SET PROBLEM 1 »
Rewrite the hockey column starting at "Dart guy. Photo" and ending at "winger Derek Laxdal.", substituting "two-goal game" for "hat trick".

PAGE EXTRACT »
____

Am I jinxing things by even mentioning this? Maybe. It's possible that tonight features three 2-0 finals, twenty minutes' worth of offside reviews, one guy getting clubbed over the head with a stick and a steady stream of blocked shots, phantom calls and idiot fans banging on the glass? Let's just say we're probably due.

And if that happens, you know who to blame: The NHL. Not me. This stupid league ruins everything, am I right?

Dart guy. Photo by Daily VICE

Obscure former player of the week

One of the early themes of this year's playoffs has been unlikely heroes. We've had Tom Wilson looking unstoppable, a Harry Zolnierczyk sighting, and a Jake Guentzel hat trick. So today, let's add to the growing collection of obscure players with a guy who boasts one of the greatest playoff resumes of all-time… at least on a per-game basis. It's former Toronto Maple Leafs and New York Islanders' winger Derek Laxdal.

____

SET PROBLEM 2 »
Copy out the rows starting at the line that contains "You are a computer-use agent. The height" and ending at the line that contains "Screen dimensions: 1202x616 166,133", with both of those lines included and nothing altered.

Entries showing where items appear:
____

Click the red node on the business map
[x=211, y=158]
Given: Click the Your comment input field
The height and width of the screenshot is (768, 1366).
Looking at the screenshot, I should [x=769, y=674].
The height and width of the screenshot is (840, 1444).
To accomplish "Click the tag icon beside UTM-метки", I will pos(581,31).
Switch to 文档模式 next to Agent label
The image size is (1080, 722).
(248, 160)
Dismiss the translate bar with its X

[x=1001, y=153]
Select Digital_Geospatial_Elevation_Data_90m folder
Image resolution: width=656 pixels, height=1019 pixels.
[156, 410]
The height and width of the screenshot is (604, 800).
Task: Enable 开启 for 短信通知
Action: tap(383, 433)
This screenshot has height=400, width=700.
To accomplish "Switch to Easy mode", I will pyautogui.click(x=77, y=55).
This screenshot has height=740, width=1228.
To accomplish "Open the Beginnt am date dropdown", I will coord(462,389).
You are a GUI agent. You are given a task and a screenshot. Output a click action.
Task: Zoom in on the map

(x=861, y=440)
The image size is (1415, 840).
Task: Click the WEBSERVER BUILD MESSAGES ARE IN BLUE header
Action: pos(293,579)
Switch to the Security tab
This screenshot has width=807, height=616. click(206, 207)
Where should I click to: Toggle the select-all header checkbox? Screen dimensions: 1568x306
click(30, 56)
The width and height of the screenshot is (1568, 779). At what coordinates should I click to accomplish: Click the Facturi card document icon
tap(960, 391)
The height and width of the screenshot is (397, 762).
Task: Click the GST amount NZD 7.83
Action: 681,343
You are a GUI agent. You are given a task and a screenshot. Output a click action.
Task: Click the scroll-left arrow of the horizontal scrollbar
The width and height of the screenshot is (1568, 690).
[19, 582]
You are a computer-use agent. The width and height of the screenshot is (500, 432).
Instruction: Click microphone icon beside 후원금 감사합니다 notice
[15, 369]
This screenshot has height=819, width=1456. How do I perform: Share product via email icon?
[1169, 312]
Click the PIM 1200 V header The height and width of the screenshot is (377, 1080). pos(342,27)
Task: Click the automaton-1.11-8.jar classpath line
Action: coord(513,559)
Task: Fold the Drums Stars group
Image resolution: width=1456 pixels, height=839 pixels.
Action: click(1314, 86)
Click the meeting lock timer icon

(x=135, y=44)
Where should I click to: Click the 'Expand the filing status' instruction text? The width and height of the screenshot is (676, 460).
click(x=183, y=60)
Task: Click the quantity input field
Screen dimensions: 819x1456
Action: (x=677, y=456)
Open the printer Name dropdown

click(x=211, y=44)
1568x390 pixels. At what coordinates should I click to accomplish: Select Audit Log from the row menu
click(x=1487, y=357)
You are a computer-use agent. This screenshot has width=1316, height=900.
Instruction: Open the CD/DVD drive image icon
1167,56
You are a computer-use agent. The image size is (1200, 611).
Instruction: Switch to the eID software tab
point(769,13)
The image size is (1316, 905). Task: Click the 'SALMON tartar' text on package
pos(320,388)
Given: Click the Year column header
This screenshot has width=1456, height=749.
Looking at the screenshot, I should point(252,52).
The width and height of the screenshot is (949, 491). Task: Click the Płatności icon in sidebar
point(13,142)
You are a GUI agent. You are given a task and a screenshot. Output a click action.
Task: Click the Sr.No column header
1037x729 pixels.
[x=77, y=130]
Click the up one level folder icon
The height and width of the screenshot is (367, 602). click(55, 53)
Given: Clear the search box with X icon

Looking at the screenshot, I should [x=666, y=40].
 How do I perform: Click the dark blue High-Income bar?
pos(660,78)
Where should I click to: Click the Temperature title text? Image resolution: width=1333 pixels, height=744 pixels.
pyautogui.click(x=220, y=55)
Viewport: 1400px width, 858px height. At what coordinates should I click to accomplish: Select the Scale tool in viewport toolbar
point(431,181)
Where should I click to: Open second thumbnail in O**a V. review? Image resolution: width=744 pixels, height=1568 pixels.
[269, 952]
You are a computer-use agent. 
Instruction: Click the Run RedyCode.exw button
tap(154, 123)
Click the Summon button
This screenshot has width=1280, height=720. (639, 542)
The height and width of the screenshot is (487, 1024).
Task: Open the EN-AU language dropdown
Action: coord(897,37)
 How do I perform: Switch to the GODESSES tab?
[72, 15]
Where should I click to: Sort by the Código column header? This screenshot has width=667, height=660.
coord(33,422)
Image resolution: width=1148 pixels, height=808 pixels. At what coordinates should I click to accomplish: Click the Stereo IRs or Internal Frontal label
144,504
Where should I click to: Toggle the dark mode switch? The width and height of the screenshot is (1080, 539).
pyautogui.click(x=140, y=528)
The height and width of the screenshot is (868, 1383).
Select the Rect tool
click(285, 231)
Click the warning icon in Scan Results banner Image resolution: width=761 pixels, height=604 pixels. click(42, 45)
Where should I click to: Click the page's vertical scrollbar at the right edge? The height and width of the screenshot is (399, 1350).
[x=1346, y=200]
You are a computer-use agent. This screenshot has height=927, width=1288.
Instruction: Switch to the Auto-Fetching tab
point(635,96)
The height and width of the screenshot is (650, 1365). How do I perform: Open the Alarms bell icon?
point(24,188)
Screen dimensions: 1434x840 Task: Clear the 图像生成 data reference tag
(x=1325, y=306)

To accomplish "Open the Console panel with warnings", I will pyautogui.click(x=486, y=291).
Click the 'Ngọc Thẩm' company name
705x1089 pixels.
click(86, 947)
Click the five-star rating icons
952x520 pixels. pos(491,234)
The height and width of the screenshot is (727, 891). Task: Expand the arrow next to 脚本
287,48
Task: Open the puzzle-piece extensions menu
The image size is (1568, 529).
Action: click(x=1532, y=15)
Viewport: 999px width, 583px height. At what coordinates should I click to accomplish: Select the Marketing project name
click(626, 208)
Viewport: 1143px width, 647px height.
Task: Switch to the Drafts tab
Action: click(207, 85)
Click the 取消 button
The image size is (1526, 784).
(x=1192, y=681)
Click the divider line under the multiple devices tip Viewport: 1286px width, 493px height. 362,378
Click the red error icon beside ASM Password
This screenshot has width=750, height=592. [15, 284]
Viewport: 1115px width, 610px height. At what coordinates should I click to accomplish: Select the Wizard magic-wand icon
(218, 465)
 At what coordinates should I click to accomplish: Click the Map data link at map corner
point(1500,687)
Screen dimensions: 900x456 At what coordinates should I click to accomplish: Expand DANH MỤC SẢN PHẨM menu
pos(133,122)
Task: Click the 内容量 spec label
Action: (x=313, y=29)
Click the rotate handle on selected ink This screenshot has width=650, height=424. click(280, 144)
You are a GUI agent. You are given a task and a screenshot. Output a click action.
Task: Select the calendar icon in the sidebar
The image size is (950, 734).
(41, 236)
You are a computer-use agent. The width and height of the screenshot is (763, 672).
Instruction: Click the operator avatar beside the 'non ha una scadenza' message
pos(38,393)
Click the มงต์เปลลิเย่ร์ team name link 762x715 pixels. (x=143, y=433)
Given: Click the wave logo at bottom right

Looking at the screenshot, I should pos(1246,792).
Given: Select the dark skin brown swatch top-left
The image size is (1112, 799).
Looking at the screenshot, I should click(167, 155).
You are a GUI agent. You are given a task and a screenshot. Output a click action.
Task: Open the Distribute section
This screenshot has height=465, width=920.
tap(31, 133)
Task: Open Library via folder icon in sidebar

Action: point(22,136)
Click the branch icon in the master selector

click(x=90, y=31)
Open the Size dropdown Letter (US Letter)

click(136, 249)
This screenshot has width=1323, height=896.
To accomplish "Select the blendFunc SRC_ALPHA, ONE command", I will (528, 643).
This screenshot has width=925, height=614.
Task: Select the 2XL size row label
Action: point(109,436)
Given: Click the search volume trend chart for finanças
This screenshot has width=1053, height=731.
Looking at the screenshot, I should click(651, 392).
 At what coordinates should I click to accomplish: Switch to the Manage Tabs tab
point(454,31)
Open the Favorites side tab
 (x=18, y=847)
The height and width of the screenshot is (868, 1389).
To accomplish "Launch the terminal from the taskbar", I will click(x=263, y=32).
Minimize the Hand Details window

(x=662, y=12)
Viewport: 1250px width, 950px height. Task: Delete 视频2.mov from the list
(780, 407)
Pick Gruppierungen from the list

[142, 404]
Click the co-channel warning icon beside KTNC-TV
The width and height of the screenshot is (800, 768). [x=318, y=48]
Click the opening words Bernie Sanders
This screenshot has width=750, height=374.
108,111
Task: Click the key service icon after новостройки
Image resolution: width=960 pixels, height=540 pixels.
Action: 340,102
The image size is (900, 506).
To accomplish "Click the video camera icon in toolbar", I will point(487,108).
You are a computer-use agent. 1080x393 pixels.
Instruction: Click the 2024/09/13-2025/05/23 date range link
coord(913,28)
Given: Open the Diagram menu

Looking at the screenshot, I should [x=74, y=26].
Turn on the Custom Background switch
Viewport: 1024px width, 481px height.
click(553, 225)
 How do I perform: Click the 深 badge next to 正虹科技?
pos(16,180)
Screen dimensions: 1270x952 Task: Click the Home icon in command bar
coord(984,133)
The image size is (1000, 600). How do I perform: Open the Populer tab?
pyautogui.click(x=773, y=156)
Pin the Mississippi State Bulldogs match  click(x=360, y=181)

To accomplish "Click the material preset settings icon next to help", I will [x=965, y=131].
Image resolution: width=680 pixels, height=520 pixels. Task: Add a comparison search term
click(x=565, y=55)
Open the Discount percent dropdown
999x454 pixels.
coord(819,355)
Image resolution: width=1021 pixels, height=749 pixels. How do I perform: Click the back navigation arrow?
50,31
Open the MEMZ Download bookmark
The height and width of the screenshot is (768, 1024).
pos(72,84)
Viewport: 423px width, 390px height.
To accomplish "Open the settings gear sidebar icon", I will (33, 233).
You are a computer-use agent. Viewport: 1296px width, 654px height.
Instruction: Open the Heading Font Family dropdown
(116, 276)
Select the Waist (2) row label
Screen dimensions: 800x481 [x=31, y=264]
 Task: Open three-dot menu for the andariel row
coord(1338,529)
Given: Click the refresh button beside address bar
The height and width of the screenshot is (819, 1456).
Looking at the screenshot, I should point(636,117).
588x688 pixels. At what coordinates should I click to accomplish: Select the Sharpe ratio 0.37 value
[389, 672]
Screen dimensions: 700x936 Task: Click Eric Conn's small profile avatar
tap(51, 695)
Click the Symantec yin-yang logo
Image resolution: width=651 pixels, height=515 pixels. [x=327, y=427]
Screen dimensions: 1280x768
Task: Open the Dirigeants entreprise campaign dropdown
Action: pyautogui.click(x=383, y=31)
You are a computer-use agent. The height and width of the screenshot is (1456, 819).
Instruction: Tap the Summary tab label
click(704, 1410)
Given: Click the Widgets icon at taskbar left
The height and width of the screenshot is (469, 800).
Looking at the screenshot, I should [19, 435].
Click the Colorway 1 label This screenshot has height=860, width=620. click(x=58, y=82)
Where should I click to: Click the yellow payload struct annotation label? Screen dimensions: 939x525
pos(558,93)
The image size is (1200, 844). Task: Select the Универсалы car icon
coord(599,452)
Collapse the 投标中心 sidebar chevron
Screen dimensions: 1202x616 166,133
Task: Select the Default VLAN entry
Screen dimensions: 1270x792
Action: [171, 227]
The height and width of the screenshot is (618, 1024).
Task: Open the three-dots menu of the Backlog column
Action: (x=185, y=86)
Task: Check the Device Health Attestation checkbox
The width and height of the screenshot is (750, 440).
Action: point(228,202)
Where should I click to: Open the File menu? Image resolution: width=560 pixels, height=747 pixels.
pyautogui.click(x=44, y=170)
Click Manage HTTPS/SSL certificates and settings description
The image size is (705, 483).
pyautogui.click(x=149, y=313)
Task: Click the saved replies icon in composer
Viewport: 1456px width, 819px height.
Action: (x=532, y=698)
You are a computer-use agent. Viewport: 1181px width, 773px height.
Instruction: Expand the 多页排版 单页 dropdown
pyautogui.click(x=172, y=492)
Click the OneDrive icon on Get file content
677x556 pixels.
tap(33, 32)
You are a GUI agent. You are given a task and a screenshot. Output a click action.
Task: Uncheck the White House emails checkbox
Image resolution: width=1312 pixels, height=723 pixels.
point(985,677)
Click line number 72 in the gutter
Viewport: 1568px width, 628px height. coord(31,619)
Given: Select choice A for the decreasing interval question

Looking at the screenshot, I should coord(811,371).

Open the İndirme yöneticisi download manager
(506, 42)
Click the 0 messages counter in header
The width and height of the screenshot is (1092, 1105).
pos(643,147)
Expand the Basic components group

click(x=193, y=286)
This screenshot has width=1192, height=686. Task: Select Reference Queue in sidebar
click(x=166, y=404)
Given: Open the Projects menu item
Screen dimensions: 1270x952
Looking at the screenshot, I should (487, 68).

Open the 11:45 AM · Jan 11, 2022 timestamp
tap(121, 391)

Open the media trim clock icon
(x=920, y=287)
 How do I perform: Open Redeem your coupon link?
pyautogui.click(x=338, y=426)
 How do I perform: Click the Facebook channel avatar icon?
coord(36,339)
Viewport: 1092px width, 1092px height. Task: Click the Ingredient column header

____

EXERCISE RESPONSE 1 »
Dart guy. Photo by Daily VICE

Obscure former player of the week

One of the early themes of this year's playoffs has been unlikely heroes. We've had Tom Wilson looking unstoppable, a Harry Zolnierczyk sighting, and a Jake Guentzel two-goal game. So today, let's add to the growing collection of obscure players with a guy who boasts one of the greatest playoff resumes of all-time… at least on a per-game basis. It's former Toronto Maple Leafs and New York Islanders' winger Derek Laxdal.

EXERCISE RESPONSE 2 »
You are a computer-use agent. The height and width of the screenshot is (1456, 819).
Instruction: Tap the Summary tab label
click(704, 1410)
Given: Click the Widgets icon at taskbar left
The height and width of the screenshot is (469, 800).
Looking at the screenshot, I should [19, 435].
Click the Colorway 1 label This screenshot has height=860, width=620. click(x=58, y=82)
Where should I click to: Click the yellow payload struct annotation label? Screen dimensions: 939x525
pos(558,93)
The image size is (1200, 844). Task: Select the Универсалы car icon
coord(599,452)
Collapse the 投标中心 sidebar chevron
Screen dimensions: 1202x616 166,133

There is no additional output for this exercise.